On Wednesday, the United States and its partners prepared new sanctions on Moscow over civilian killings in northern Ukraine, which President Volodymyr Zelensky defined as “war crimes,” demanding commensurate punishment. Russia banned targeting civilians.
Preventing Russian shipments and buying their coal
Proposed EU sanctions, which the bloc’s 27 member states must consent to, would ban buying Russian coal and contain Russian ships from entering EU ports.

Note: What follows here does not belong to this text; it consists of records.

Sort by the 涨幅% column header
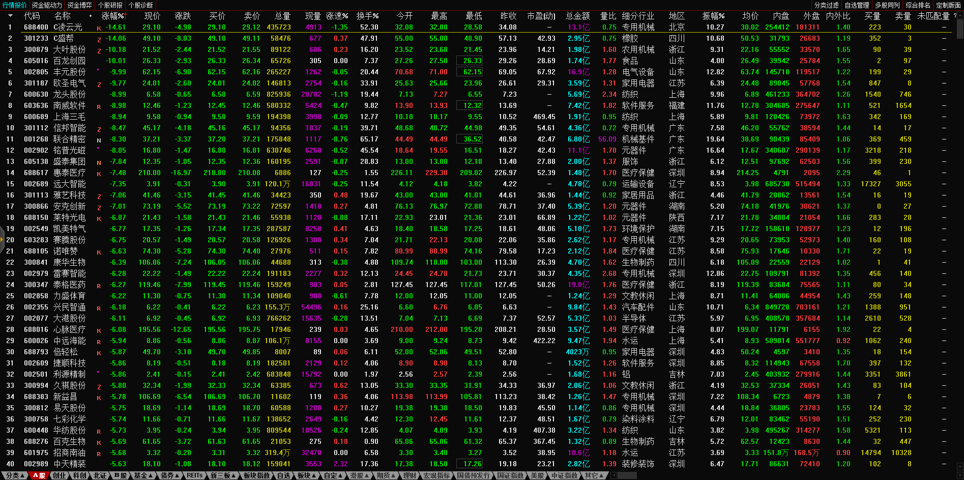The width and height of the screenshot is (964, 480). [x=112, y=16]
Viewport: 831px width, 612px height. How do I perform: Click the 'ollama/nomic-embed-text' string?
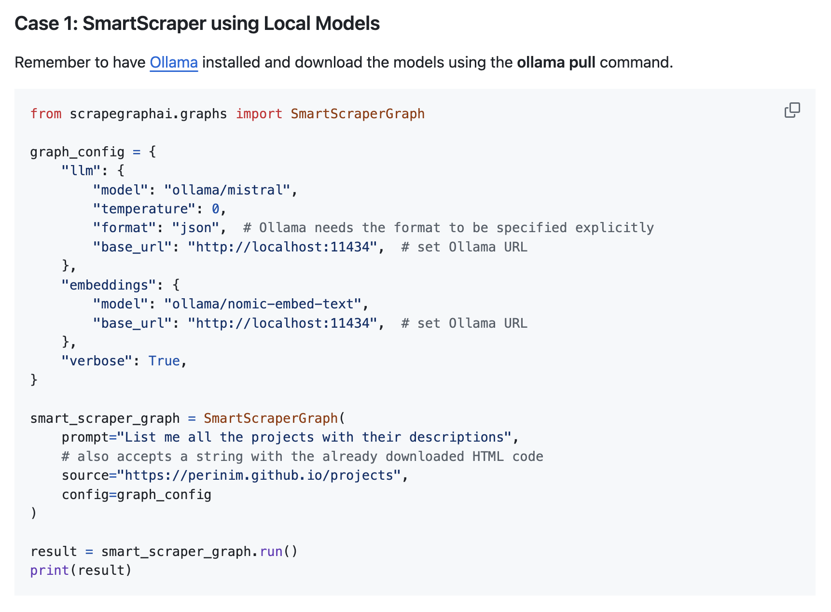tap(263, 304)

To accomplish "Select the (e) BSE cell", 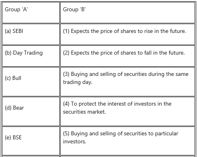I will [x=31, y=141].
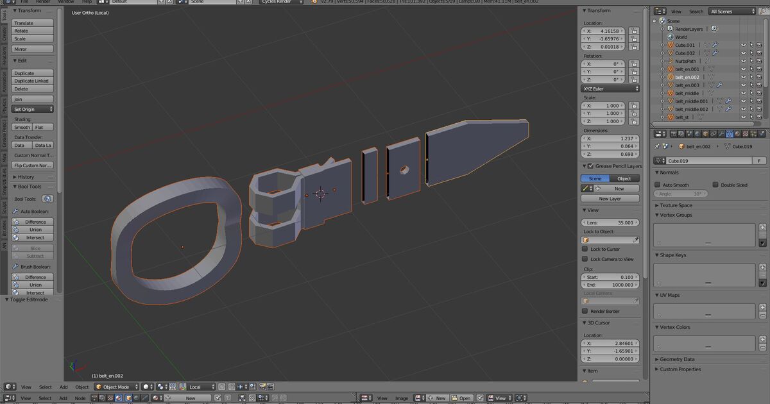770x404 pixels.
Task: Open the Select menu in 3D viewport header
Action: pos(45,387)
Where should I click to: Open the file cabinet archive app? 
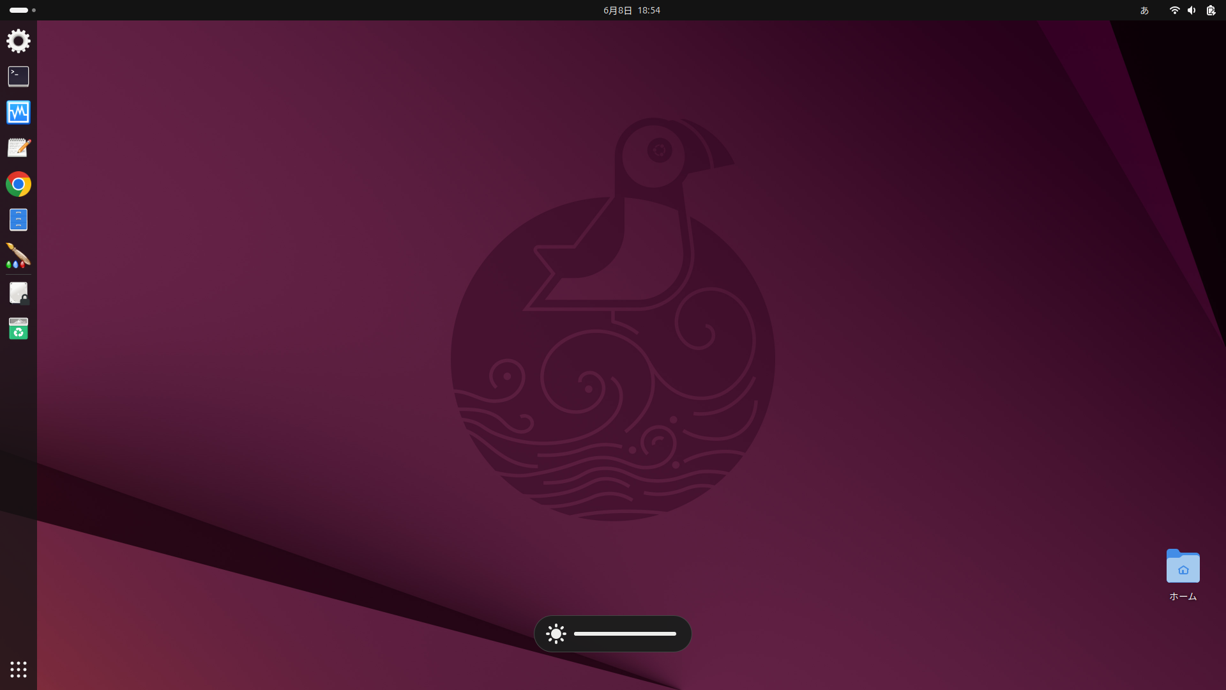[x=18, y=220]
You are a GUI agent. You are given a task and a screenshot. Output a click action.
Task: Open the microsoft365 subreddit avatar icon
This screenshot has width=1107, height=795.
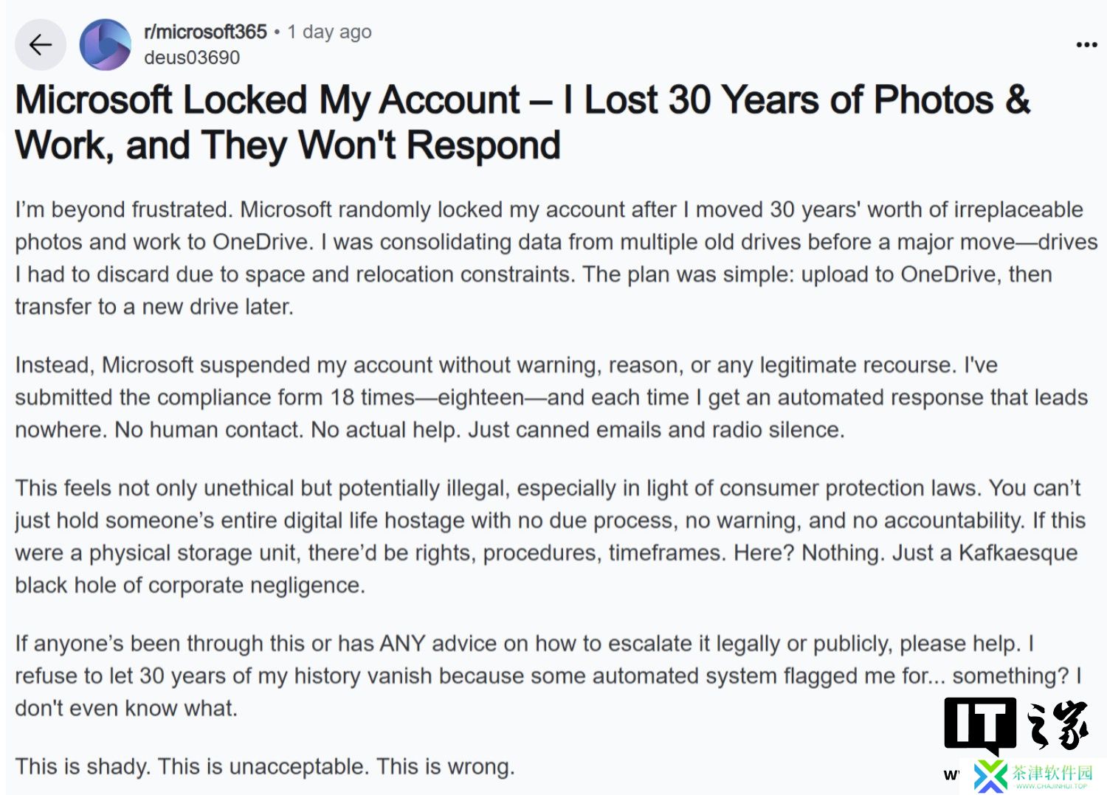106,45
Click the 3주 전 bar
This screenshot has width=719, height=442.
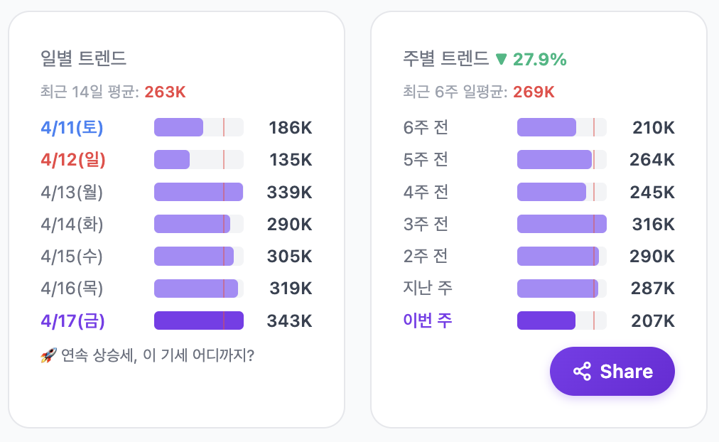click(561, 224)
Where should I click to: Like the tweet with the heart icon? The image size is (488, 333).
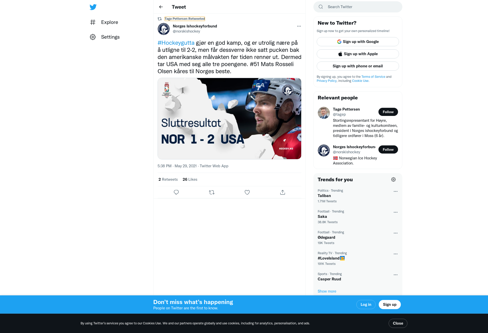pos(247,192)
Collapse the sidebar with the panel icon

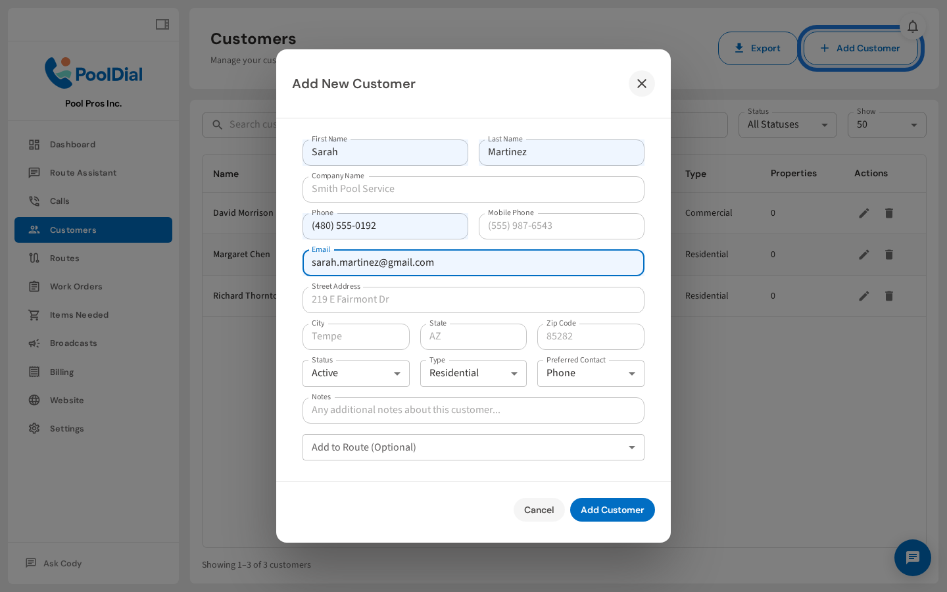162,24
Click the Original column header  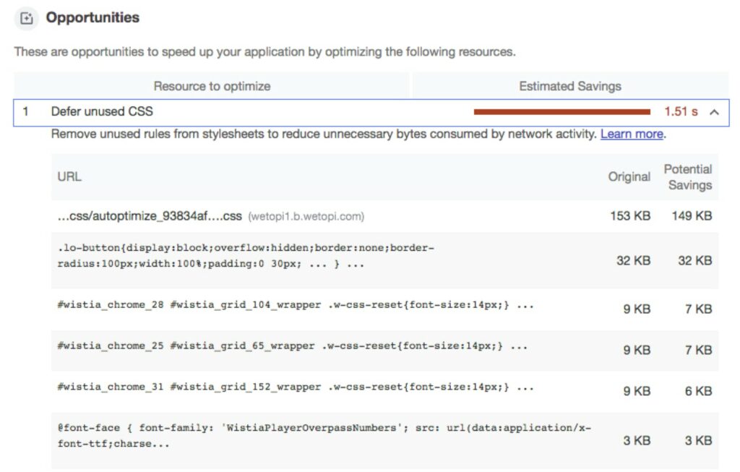point(629,177)
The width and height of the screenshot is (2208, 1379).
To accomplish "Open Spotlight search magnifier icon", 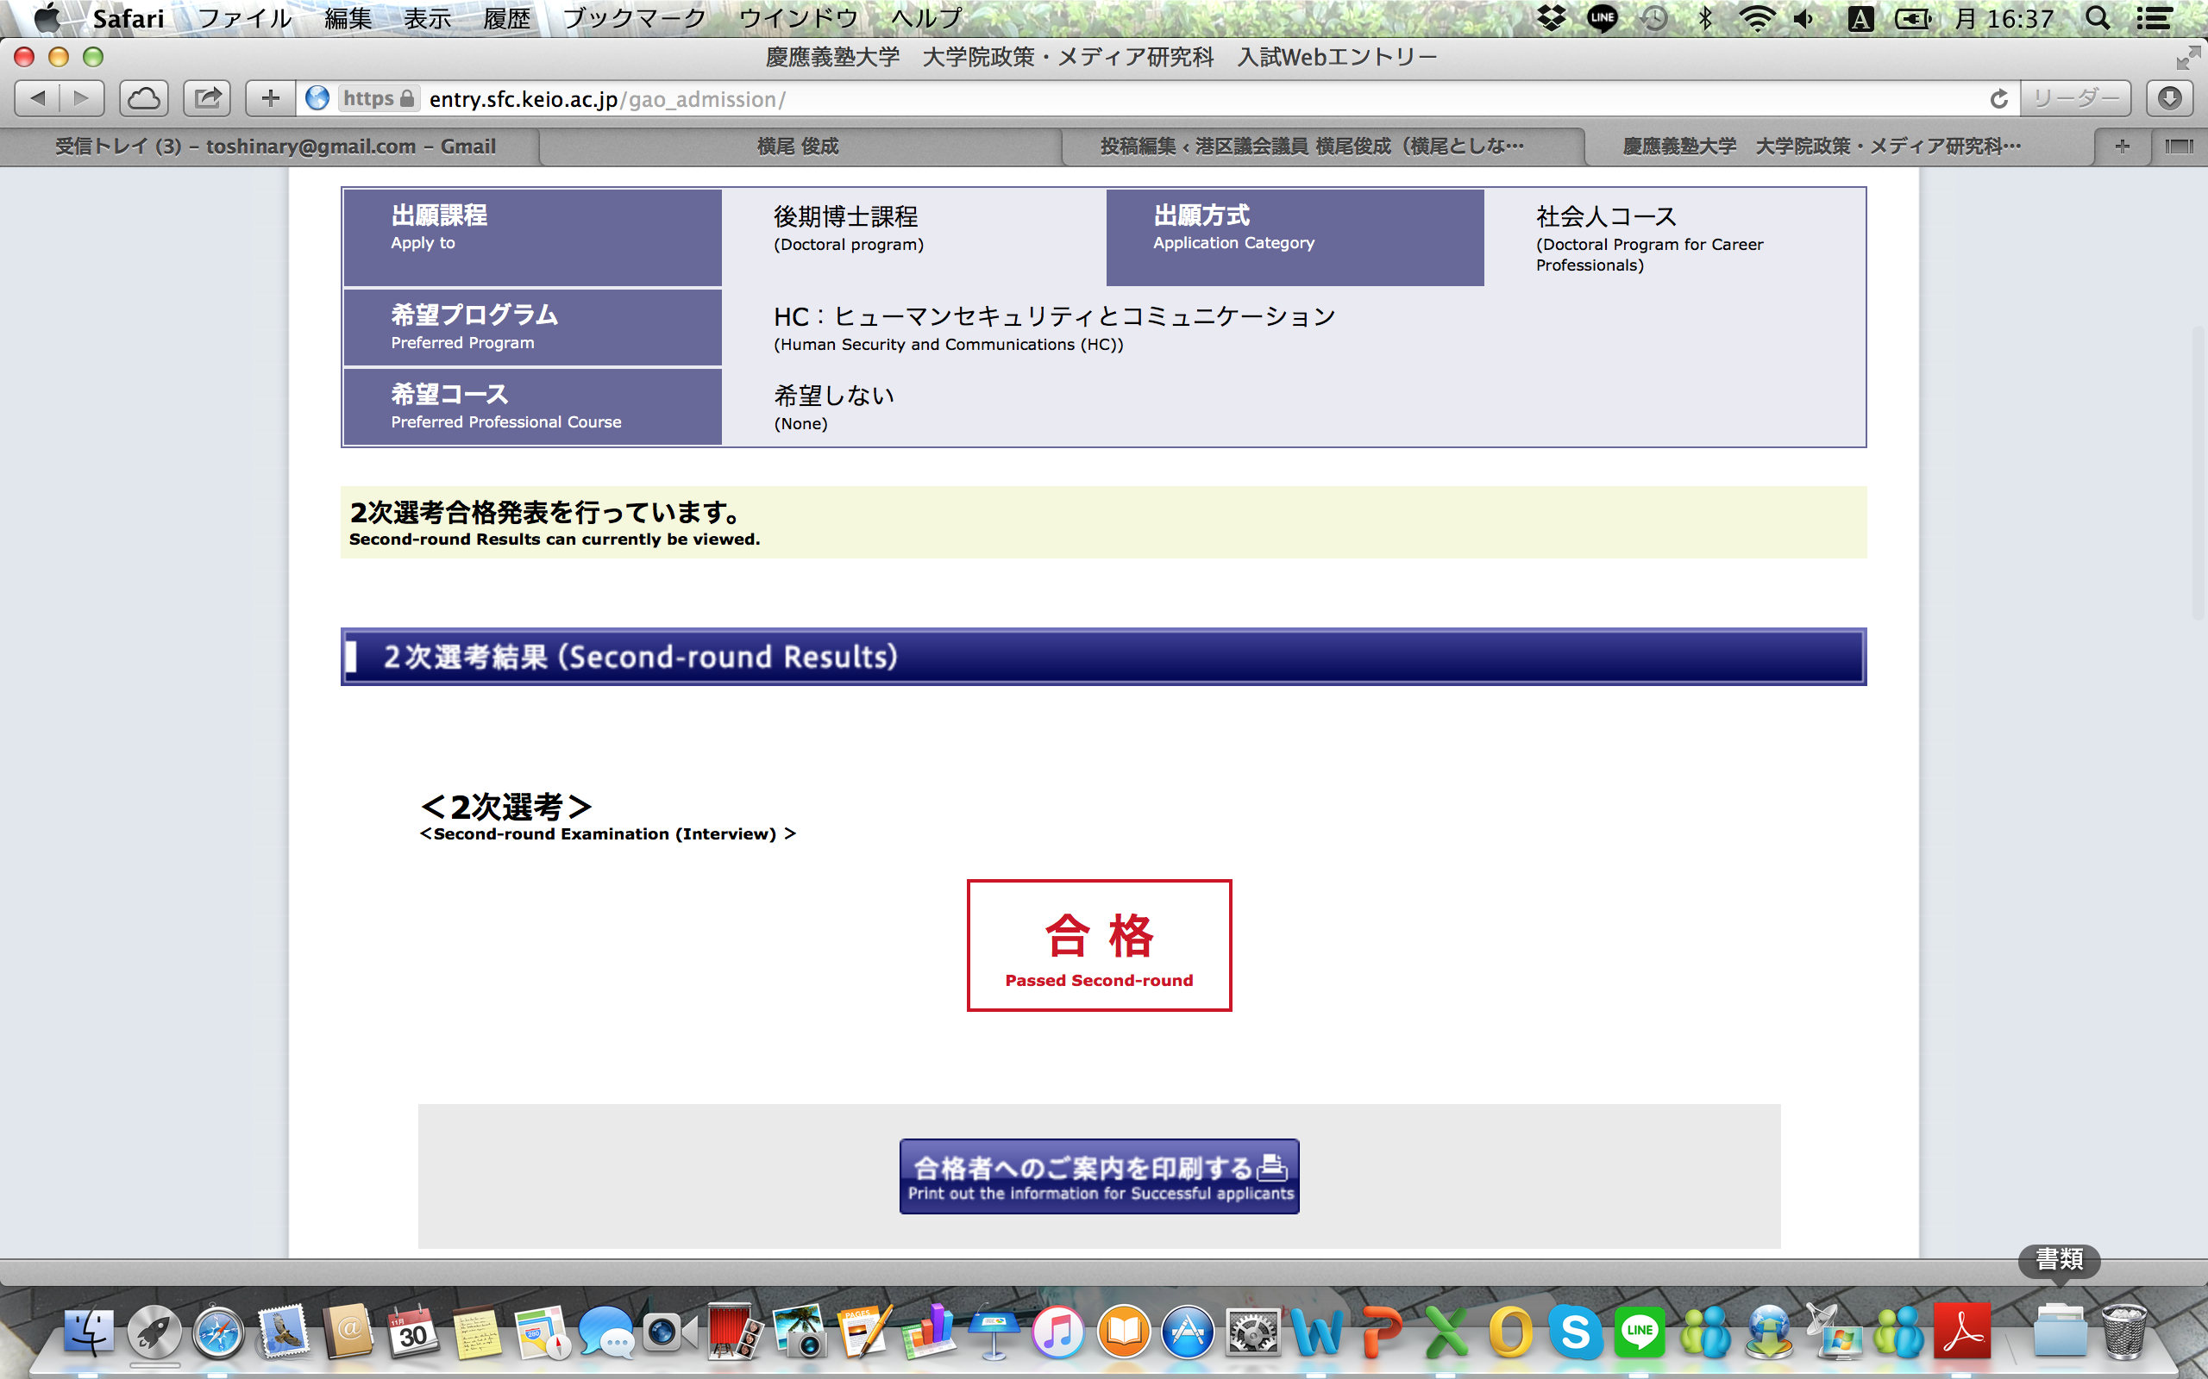I will (2098, 18).
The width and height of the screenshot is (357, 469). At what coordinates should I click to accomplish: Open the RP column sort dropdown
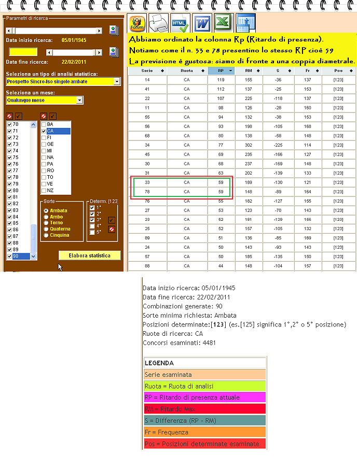pos(230,71)

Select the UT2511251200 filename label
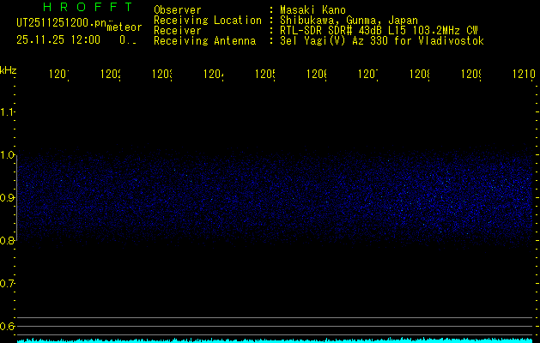point(61,23)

Britain also encouraged G7 and NATO nations to agree on a timetable to phase out oil and gas imports from Russia.
The growing supply worries erased earlier price falls due to a stronger dollar, making oil more costly for holders of other currencies and a surprise build in U.S. crude stockpiles.
The dollar framed up to its highest level in almost two years on Wednesday after bouncing overnight on more hawkish comments from a Federal Reserve official.
As stated by market sources citing American Petroleum Institute figures on Tuesday, U.S. crude and distillate stocks increased last week while gasoline inventories dipped.
Crude stocks grew by 1.1 million barrels for the week finished April 1, against analysts’ forecast of a drop of 2.1 million barrels.
Demand concerns also mounted after top oil importer China authorities extended a lockdown in Shanghai to shield all of the financial center’s 26 million people.
Meanwhile, the International Energy Agency (IEA) member states discussed how much oil they would release from storage to cool markets. Three sources informed Reuters, adding that an announcement was expected in the coming days.